Monday, December 29, 2008

Isn't health care supposed to be for the patient?

An interesting article in today's Wall Street Journal talks about the costs of possible countrywide health coverage without focusing on what Americans really want and need.

United Healthcare offers our family low co-pays for doctor's visits, even of specialists, hospital coverage and drugs, and covers catastrophic health insurance, without coverage for teeth or eye-care or cosmetic surgeries. Usually, it's fine.

But what if we do someday have huge expenses? We would want to have them covered.

How efficient can a country be where a third of the population cannot afford basic coverage? By now, it should be clear that there are huge personal and business tragedies that should have been prevented. Costly emergency visits, mortgage defaults and personal bankruptcy and business failures are often caused by out-of-control health care expenses in America. This reduces the attractiveness of the country inside and outside.

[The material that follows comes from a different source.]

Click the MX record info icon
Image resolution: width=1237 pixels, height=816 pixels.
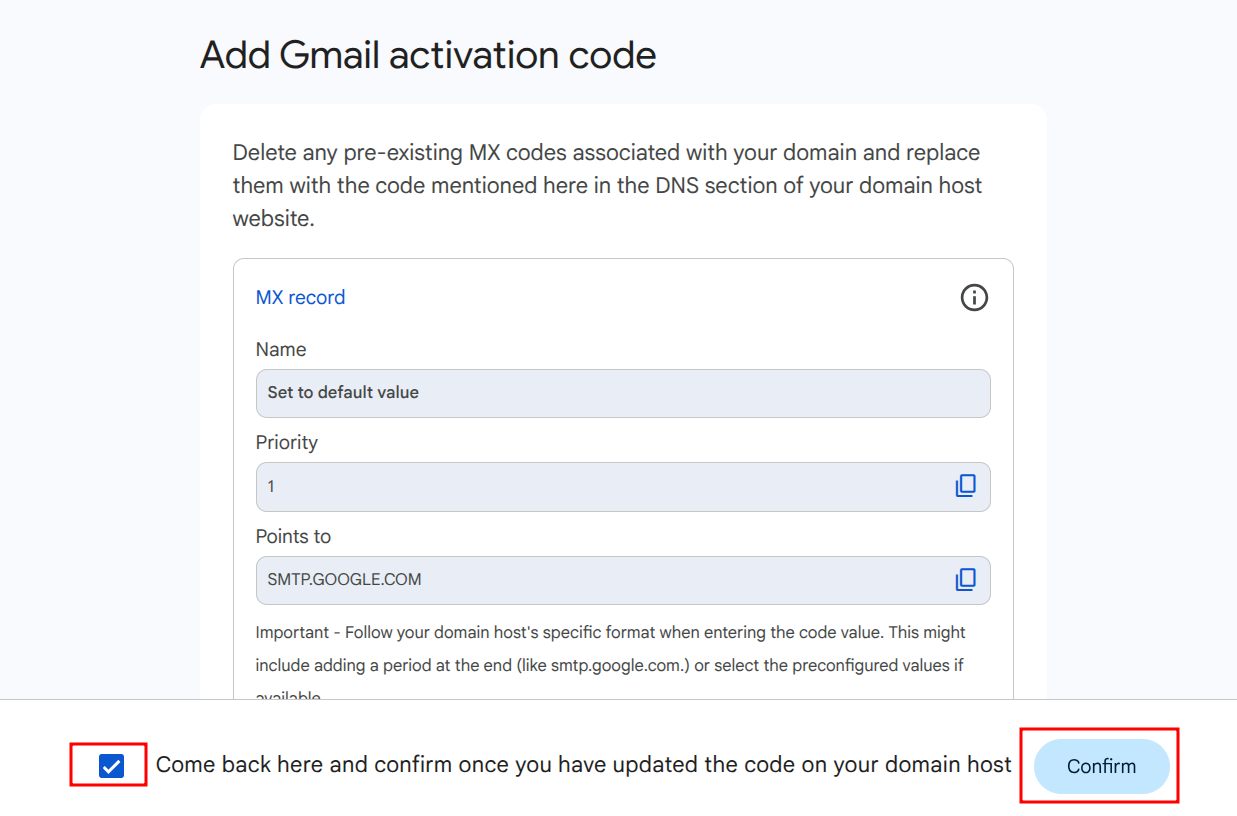pos(973,297)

Preventive health care is a good idea with incentives for keeping in shape still to be dreamed up. If physician business tax costs are lowered and insurance agent costs are close to eliminated, health care should return to doctors with simplification and computerization of medical care where possible to cut costs.

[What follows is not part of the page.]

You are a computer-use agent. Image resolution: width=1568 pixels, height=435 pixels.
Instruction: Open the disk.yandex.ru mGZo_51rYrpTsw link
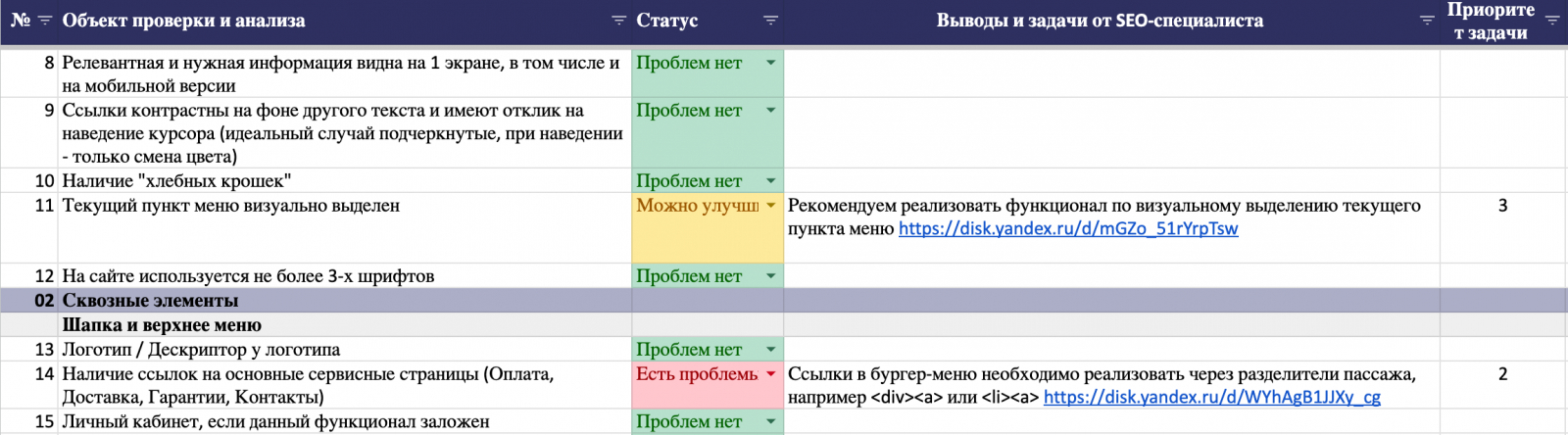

We would all like to be able to choose doctors according to our own preferences (usually determined by their competence, personality, availability when needed and location). But who wants medical insurance agents meddling inside of that relationship?

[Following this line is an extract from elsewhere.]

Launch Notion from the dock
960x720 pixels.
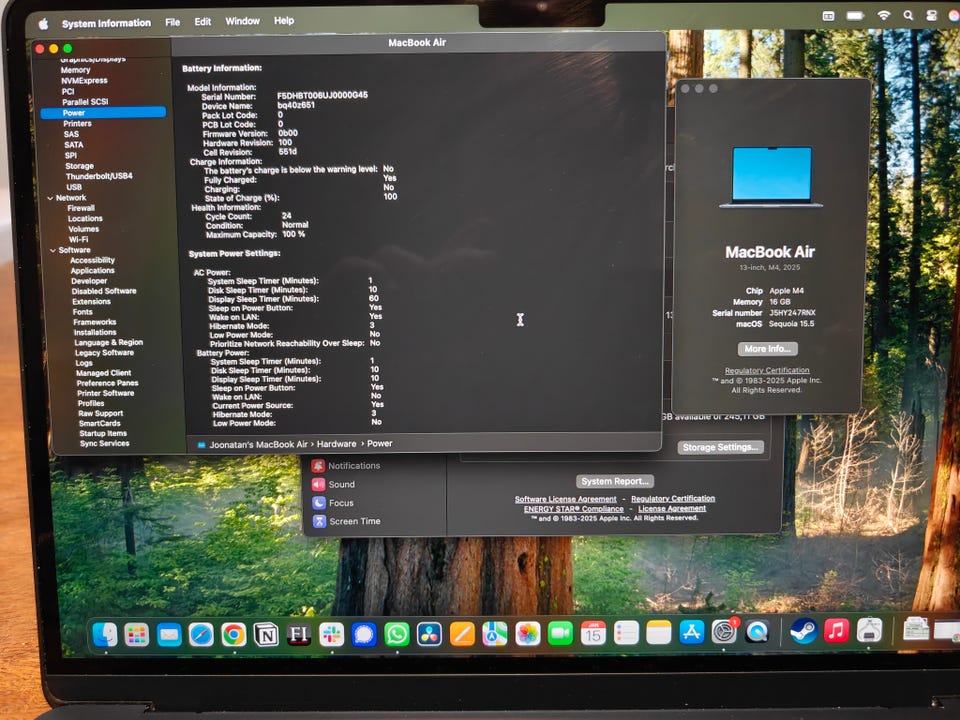point(266,634)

At the present time some doctors over-prescribe expensive procedures that could have been prevented by having advice from a better doctor. Patients are better off being protected from those procedures, and health care costs could be reduced as well.

Efficiencies in the health care field could be internationalized by constantly checking the experiences of other countries that have been successful in satisfying their populations while lowering rates of sickness, long hospital stays and death.

Making appropriate health care readily available, and protecting the sickest and their families makes good political sense, and should help the bottom line of American businesses, governments, schools and non-profits.

Incentivized peer accountability for the most expensive procedures (prior to taking money from patients) and inexpensive coverage would go far to alleviate patient stress. Health care efficiency should eventually translate to monetary cost advantages for all Americans.

The article above accentuates the negatives without emphasizing the obvious, that all Americans deserve good health care. How much longer can America ignore it?